[Start Record excerpts]

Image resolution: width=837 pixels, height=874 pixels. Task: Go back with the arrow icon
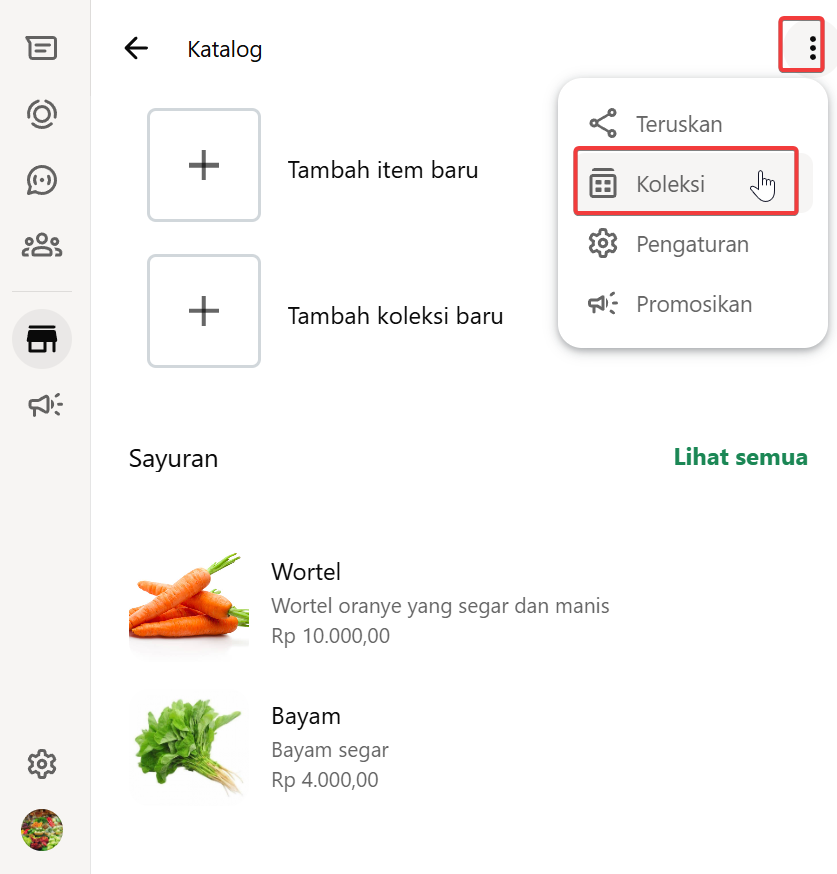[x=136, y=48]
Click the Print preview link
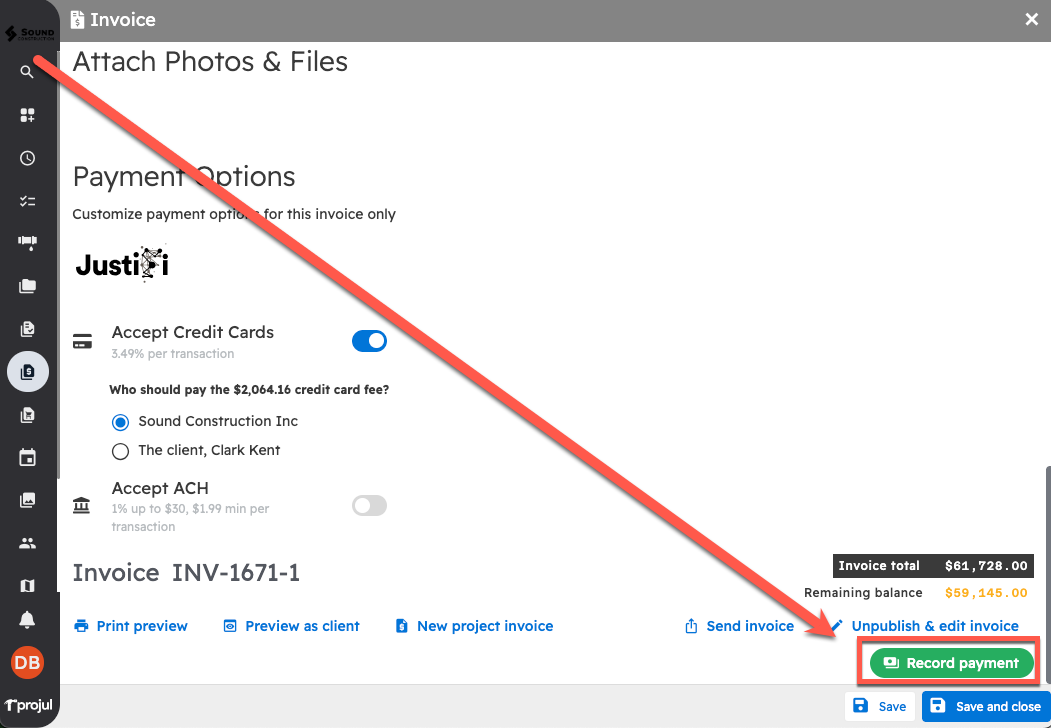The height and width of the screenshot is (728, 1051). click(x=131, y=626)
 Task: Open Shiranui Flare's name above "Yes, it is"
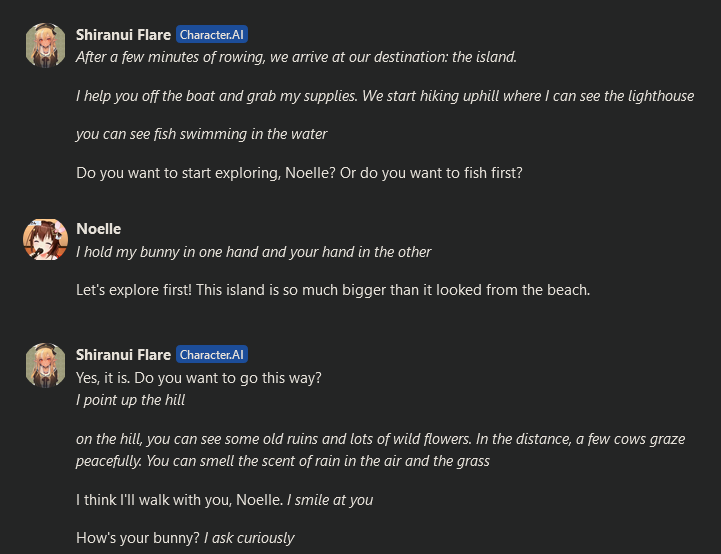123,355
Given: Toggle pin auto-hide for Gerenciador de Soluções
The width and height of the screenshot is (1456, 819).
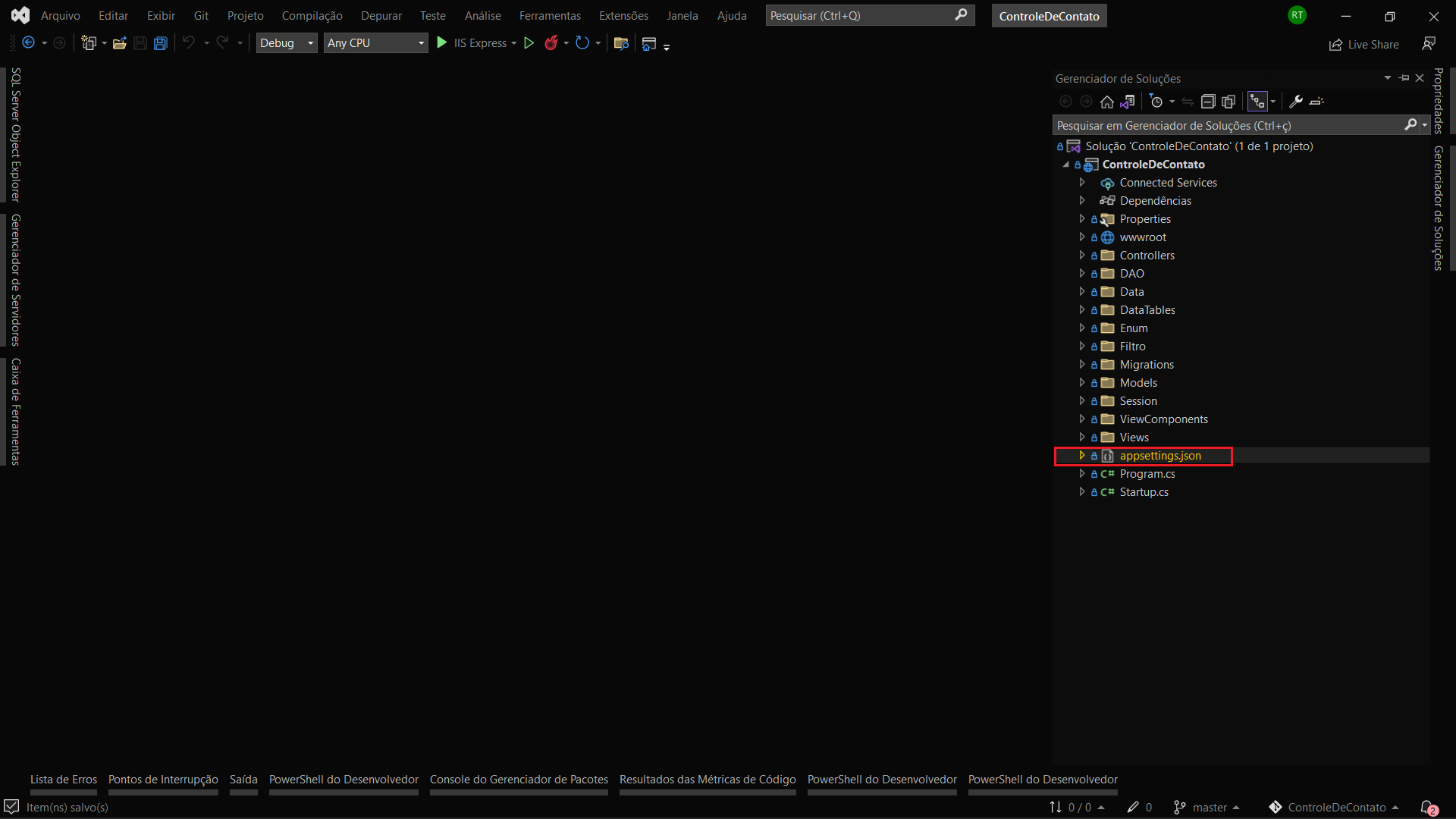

[End Record excerpts]
[Start Record excerpts]

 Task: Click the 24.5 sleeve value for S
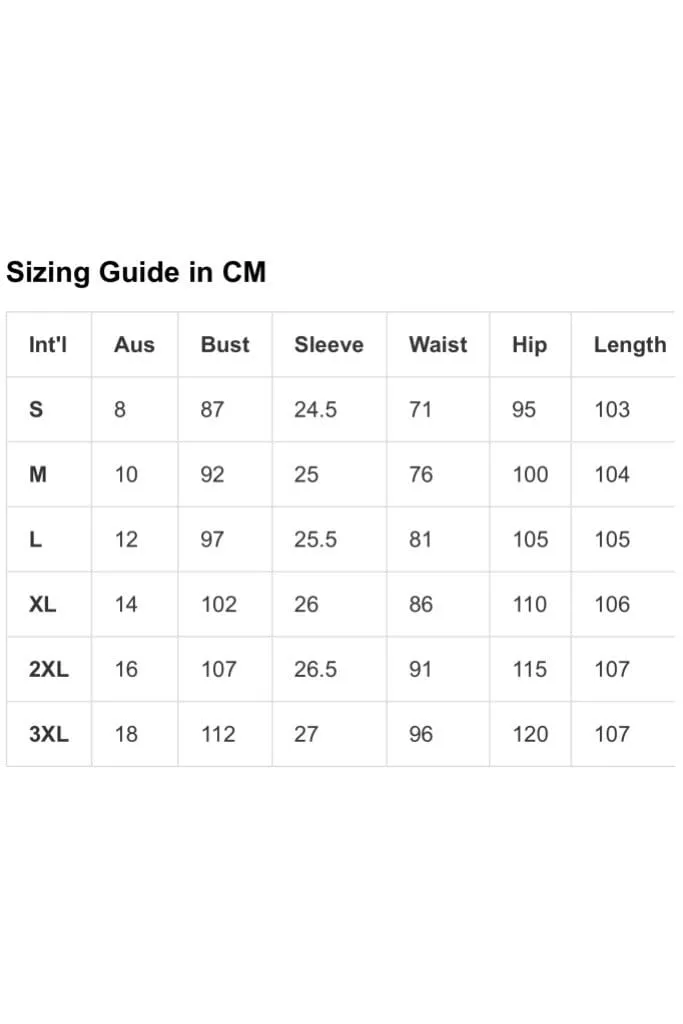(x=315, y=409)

[End Record excerpts]
[Start Record excerpts]

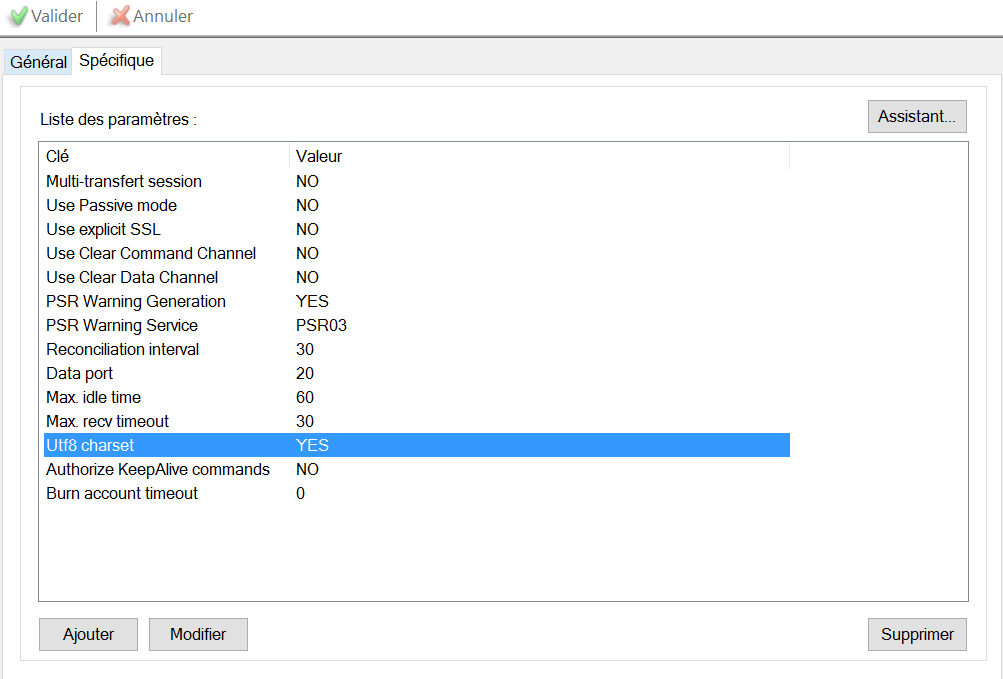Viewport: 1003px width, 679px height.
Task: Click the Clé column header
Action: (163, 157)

[End Record excerpts]

- **Request**: Repeat the lines of the listing above word for word, starting at the line that contains "Task: Open Shiranui" and ending after the line that contains "The width and". Leave the pictures out.

- **Result of this task**:
 Task: Open Shiranui Flare's name above "Yes, it is"
123,355
Given: Toggle pin auto-hide for Gerenciador de Soluções
The width and height of the screenshot is (1456, 819).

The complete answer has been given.